Problem 1: Distracted by the small details
One of the first issues that arise if you don’t ever delegate activities is that you end up getting distracted by very small details. Potentially inconsequential decisions, end up becoming a distraction. Instead of being able to concentrate on key decisions within your firm, you instead spend a disproportional amount of time on issues that have little to no impact on your overall responsibilities.
Problem 2: Not able to let others play to their strenghts
Another disadvantage of not delegating activities is that it means that employees are not playing to their strengths. As a manager you are unlikely to be skilled in all areas – lower employees may be better skilled in certain areas.
If you try and involve yourselves in all areas, then there is a danger that an employee who is better placed to make the decision or has better qualifications in that specific area, is superseded by you. Being a manager requires being a generalist across lots of different areas – individuals below you may have greater skills in their specific areas.

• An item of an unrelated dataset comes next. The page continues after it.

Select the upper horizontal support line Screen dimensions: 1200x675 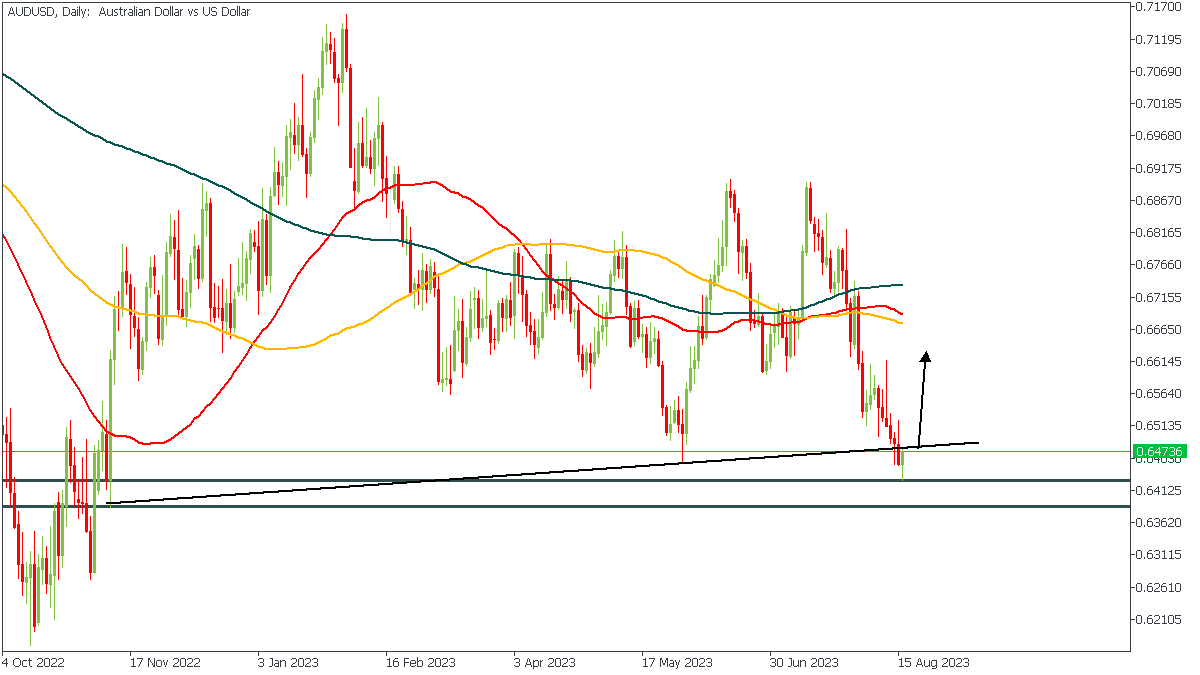click(600, 481)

Problem 3: Employees don't get an opportunity to grow
A final problem that arises when you don’t delegate activities is that it removes an opportunity for lower employees to grow and improve their capabilities. By always involving yourself in decision-making, removes a critical learning activity for employees to grow. Instead of empowering your employees to get better at decision-making, involving yourself in all small decisions removes this learning opportunity- your employees never get better at making decisions because they are never given the chance.